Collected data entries
^^^^

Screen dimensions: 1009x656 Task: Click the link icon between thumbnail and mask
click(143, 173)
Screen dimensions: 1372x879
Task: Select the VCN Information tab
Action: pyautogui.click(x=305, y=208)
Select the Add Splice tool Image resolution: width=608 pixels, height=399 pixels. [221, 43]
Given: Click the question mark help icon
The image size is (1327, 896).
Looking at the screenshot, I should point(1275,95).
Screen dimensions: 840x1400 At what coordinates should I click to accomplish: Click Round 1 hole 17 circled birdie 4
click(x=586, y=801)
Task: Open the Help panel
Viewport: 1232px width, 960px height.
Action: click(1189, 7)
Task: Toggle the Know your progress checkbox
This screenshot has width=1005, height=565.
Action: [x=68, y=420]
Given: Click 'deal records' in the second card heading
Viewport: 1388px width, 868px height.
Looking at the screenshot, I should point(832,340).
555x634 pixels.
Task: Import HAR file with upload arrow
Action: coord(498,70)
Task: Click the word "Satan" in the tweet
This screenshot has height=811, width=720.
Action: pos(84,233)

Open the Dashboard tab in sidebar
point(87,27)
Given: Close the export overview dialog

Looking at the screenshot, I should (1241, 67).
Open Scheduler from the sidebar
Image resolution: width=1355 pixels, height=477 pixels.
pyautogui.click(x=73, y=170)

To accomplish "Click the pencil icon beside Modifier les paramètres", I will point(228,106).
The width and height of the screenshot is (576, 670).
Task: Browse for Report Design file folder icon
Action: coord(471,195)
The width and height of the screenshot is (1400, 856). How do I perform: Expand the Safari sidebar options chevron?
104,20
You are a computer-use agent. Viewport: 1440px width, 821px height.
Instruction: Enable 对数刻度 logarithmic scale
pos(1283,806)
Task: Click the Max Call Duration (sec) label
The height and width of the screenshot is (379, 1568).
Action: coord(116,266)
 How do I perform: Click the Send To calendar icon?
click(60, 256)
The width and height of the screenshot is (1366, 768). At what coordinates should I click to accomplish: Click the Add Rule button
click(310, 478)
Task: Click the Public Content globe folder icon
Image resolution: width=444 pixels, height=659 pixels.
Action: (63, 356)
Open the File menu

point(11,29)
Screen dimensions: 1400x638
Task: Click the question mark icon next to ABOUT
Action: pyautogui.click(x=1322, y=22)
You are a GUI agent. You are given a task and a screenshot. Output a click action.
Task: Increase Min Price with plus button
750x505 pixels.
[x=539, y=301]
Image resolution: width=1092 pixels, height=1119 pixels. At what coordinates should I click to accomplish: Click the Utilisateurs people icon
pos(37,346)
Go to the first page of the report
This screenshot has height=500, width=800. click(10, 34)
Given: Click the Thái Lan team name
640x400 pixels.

^^^^

Pick out and copy the lines of the entries that hold the string "agent".

You are a computer-use agent. Viewport: 1440px width, 821px height.
You are a GUI agent. You are given a task and a screenshot. Output a click action.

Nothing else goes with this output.